**주어진 과제**
아래 기록 전체를 한 줄도 바꾸지 말고 그대로 출력해 주세요.

**발췌한 기록**

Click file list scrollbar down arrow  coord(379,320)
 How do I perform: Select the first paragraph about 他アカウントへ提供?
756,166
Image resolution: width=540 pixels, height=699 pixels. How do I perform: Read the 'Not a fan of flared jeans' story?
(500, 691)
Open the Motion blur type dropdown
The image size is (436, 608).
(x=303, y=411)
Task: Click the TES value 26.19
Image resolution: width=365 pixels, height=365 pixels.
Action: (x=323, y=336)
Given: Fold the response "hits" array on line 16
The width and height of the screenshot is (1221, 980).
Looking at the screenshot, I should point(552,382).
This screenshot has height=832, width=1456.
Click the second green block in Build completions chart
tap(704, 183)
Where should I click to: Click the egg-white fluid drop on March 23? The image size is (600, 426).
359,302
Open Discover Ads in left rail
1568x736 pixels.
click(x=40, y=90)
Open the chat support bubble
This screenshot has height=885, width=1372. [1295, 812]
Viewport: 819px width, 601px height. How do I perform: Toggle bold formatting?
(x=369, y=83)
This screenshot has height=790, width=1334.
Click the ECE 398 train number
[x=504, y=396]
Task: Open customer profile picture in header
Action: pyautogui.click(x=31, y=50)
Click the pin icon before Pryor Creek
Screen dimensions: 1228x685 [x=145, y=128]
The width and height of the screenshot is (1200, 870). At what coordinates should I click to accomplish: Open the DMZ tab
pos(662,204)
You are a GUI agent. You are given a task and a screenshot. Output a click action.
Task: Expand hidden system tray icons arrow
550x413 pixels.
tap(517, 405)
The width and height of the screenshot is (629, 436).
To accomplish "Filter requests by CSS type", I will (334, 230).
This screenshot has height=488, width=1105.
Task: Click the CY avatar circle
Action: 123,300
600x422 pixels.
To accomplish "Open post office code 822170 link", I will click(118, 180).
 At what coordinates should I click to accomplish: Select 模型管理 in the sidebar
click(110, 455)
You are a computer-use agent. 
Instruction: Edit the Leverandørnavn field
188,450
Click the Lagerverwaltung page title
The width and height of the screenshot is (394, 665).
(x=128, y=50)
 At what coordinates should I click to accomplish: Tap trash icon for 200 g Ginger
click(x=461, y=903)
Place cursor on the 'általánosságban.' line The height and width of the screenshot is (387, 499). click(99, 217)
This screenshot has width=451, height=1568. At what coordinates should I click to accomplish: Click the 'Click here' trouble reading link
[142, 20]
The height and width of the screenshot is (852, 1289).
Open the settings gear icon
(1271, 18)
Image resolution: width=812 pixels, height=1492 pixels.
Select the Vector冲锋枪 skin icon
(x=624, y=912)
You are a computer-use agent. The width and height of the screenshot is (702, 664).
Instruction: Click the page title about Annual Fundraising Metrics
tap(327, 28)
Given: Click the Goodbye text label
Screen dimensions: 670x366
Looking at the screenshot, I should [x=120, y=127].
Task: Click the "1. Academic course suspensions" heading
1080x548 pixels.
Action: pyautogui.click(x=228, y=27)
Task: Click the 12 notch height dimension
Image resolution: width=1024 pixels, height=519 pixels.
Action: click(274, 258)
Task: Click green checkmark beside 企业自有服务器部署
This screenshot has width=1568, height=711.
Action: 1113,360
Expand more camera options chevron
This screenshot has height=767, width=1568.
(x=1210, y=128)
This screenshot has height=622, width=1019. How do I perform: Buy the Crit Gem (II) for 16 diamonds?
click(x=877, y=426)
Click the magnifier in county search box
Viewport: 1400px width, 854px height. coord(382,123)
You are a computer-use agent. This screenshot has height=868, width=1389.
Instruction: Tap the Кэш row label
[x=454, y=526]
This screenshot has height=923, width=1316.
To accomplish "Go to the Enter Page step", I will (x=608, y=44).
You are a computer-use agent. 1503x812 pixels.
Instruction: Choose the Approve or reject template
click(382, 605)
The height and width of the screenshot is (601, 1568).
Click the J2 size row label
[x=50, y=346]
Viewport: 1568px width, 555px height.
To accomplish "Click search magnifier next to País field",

**과제 결과**
Click file list scrollbar down arrow  coord(379,320)
 How do I perform: Select the first paragraph about 他アカウントへ提供?
756,166
Image resolution: width=540 pixels, height=699 pixels. How do I perform: Read the 'Not a fan of flared jeans' story?
(500, 691)
Open the Motion blur type dropdown
The image size is (436, 608).
(x=303, y=411)
Task: Click the TES value 26.19
Image resolution: width=365 pixels, height=365 pixels.
Action: (x=323, y=336)
Given: Fold the response "hits" array on line 16
The width and height of the screenshot is (1221, 980).
Looking at the screenshot, I should point(552,382).
This screenshot has height=832, width=1456.
Click the second green block in Build completions chart
tap(704, 183)
Where should I click to: Click the egg-white fluid drop on March 23? The image size is (600, 426).
359,302
Open Discover Ads in left rail
1568x736 pixels.
click(x=40, y=90)
Open the chat support bubble
This screenshot has height=885, width=1372. [1295, 812]
Viewport: 819px width, 601px height. How do I perform: Toggle bold formatting?
(x=369, y=83)
This screenshot has height=790, width=1334.
Click the ECE 398 train number
[x=504, y=396]
Task: Open customer profile picture in header
Action: pyautogui.click(x=31, y=50)
Click the pin icon before Pryor Creek
Screen dimensions: 1228x685 [x=145, y=128]
The width and height of the screenshot is (1200, 870). At what coordinates should I click to accomplish: Open the DMZ tab
pos(662,204)
You are a GUI agent. You are given a task and a screenshot. Output a click action.
Task: Expand hidden system tray icons arrow
550x413 pixels.
tap(517, 405)
The width and height of the screenshot is (629, 436).
To accomplish "Filter requests by CSS type", I will (334, 230).
This screenshot has height=488, width=1105.
Task: Click the CY avatar circle
Action: 123,300
600x422 pixels.
To accomplish "Open post office code 822170 link", I will click(118, 180).
 At what coordinates should I click to accomplish: Select 模型管理 in the sidebar
click(110, 455)
You are a computer-use agent. 
Instruction: Edit the Leverandørnavn field
188,450
Click the Lagerverwaltung page title
The width and height of the screenshot is (394, 665).
(x=128, y=50)
 At what coordinates should I click to accomplish: Tap trash icon for 200 g Ginger
click(x=461, y=903)
Place cursor on the 'általánosságban.' line The height and width of the screenshot is (387, 499). click(99, 217)
This screenshot has width=451, height=1568. At what coordinates should I click to accomplish: Click the 'Click here' trouble reading link
[142, 20]
The height and width of the screenshot is (852, 1289).
Open the settings gear icon
(1271, 18)
Image resolution: width=812 pixels, height=1492 pixels.
Select the Vector冲锋枪 skin icon
(x=624, y=912)
You are a computer-use agent. The width and height of the screenshot is (702, 664).
Instruction: Click the page title about Annual Fundraising Metrics
tap(327, 28)
Given: Click the Goodbye text label
Screen dimensions: 670x366
Looking at the screenshot, I should [x=120, y=127].
Task: Click the "1. Academic course suspensions" heading
1080x548 pixels.
Action: pyautogui.click(x=228, y=27)
Task: Click the 12 notch height dimension
Image resolution: width=1024 pixels, height=519 pixels.
Action: click(274, 258)
Task: Click green checkmark beside 企业自有服务器部署
This screenshot has width=1568, height=711.
Action: 1113,360
Expand more camera options chevron
This screenshot has height=767, width=1568.
(x=1210, y=128)
This screenshot has height=622, width=1019. How do I perform: Buy the Crit Gem (II) for 16 diamonds?
click(x=877, y=426)
Click the magnifier in county search box
Viewport: 1400px width, 854px height. coord(382,123)
You are a computer-use agent. This screenshot has height=868, width=1389.
Instruction: Tap the Кэш row label
[x=454, y=526]
This screenshot has height=923, width=1316.
To accomplish "Go to the Enter Page step", I will (x=608, y=44).
You are a computer-use agent. 1503x812 pixels.
Instruction: Choose the Approve or reject template
click(382, 605)
The height and width of the screenshot is (601, 1568).
Click the J2 size row label
[x=50, y=346]
Viewport: 1568px width, 555px height.
To accomplish "Click search magnifier next to País field",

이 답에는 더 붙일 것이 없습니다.